British Artists Approach Prints With a Fresh, Nontechnical Eye

An exhibition that originated in Edinburgh, and can be seen at the Yale Center for British Art in New Haven, Conn., is not a display of prints by printmakers. It is a display of prints by artists.

Probably there could not be a statement more calculated to infuriate printmakers. But there is a difference.

The world of prints and printmaking is fraught with subtle distinctions: What precisely constitutes "a print" for a start. At base, a print is simply an image, generally in ink, transferred from one surface (wood, metal, plastic, stone) onto another (usually paper).

Artists tend to remember such a primitive fact more clearly than skillful professional printmakers often do. They frequently approach the process in stimulatingly basic ways, or in ways that challenge (in blissful or deliberate ignorance) the rules and practices printmakers foster and cherish. Certainly, sophisticated technical prowess is not, for the most part, the main aim of the British artists in this show, "Contemporary Britist Art in Print." That side of the equation is left to the technicians.

For artists who make prints, the print is more a vehicle than a destination. Most in this show are painters (though the sculptor Anish Kapoor and the landscape walker Hamish Fulton, who documents his walks in photographs and texts, are among several exceptions). They see prints as a stimulating, but not qualitatively different, way of extending their work.

Nevertheless, the opportunity to make a series of prints does cause artists to think in ways they otherwise might not. An artist like Peter Howson, for example, who generally makes large paintings, made linocut images in his "A Hero of the People" sequence of story illustrations that are small enough to be bound in book form. Ken Currie seized on the narrative potential of a print series by making 97 linocuts to tell his wordless "Story From Glasgow" in strong black-and-white images like raw film frames. Other artists included are less interested in storytelling, but relish the chance to produce a thematically or visually related group of images.

The unfamiliarity of the printmaking process proved useful or stimulating to some of the artists.

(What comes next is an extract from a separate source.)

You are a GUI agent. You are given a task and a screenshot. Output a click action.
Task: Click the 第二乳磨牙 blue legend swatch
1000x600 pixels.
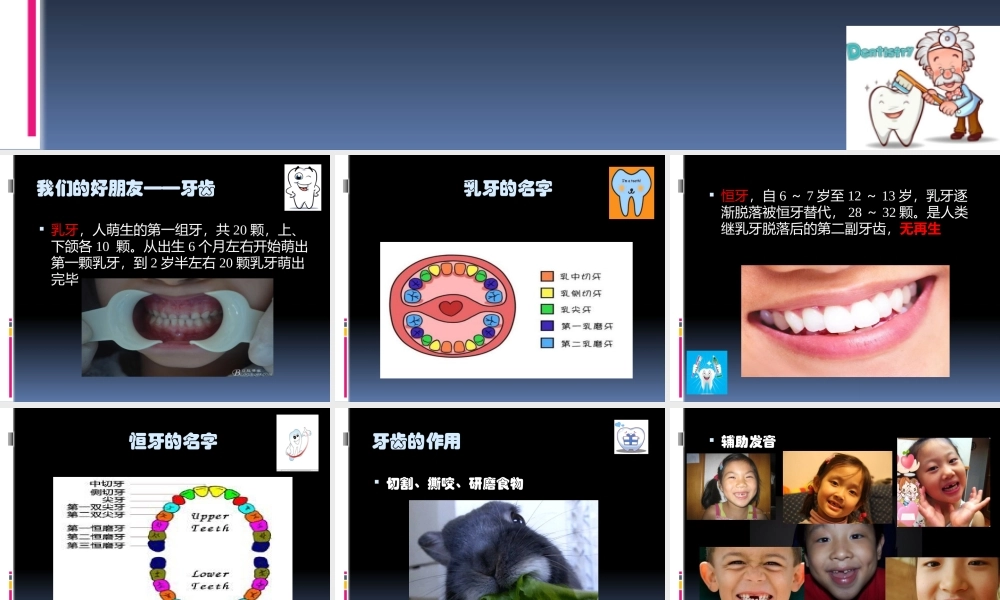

Christopher Le Brun discovered that making lithographs and etchings gave him a fresh angle on his paintings.

Lisa Milroy's 18 color etchings, "Rocks, Butterflies and Coins" (presented like specimens in a display), were made after a period of living and working in Japan. She found that the slowness involved allowed her to "concentrate in a lingering kind of way on what was familiar" to "reaffirm connections" with her sense of home. She made print images that have an immediacy not unlike her quick paintings, but which she actually made slowly.

The opportunity for a surprisingly wide range of artists to make prints was provided by the publisher Charles Booth-Clibborn, under the auspices of his Paragon Press.

This man's energy as an "enabler," and his obviously sympathetic appreciation for the artist-print, has instilled a fresh vigor in recent years into his chosen field. The print portfolios he has encouraged are printed at a variety of different studios (the choice is left to the artist).

In at least one instance - that of the linocuts of "Suns" by the veteran artist Terry Frost - the printmaker (the technical expert) came to Frost's Cornish studio where he had cut them, to proof them by hand. One noticeable feature of these artist-prints is a kind of mini-revival of the linocut; though etching, lithography, and silkscreen printing are also favored.

One might assume that prints are repeatable images. But prints are not reproductions, mechanically mass-produced. They are in strictly limited editions, and thought of as rare art objects to be collected. Artists' (and printmakers') prints are to reproductions what specialist cuisine is to the TV dinner.

But because contraints are by no means always appreciated by artists who venture and push and rebel, some of them like to show a certain disrespect for definitions of what a print is.

In Terry Frost's four-color linocut (shown here) from his "Trewellard Suns" series, he surrounds his orange sun with different circular swirls of color in each (different) version of the print. In this version, he paints this surround in vibrant blue-green watercolor.

A printmaker would surely never do such an irregular thing. But then Terry Frost thinks like an artist - even when he makes a print.

*"Contemporary British Art in Print" continues in New Haven, Conn., through Feb. 4. A smaller version of the show will be shown at the McNay Museum in San Antonio, Texas, April 9 to May 26.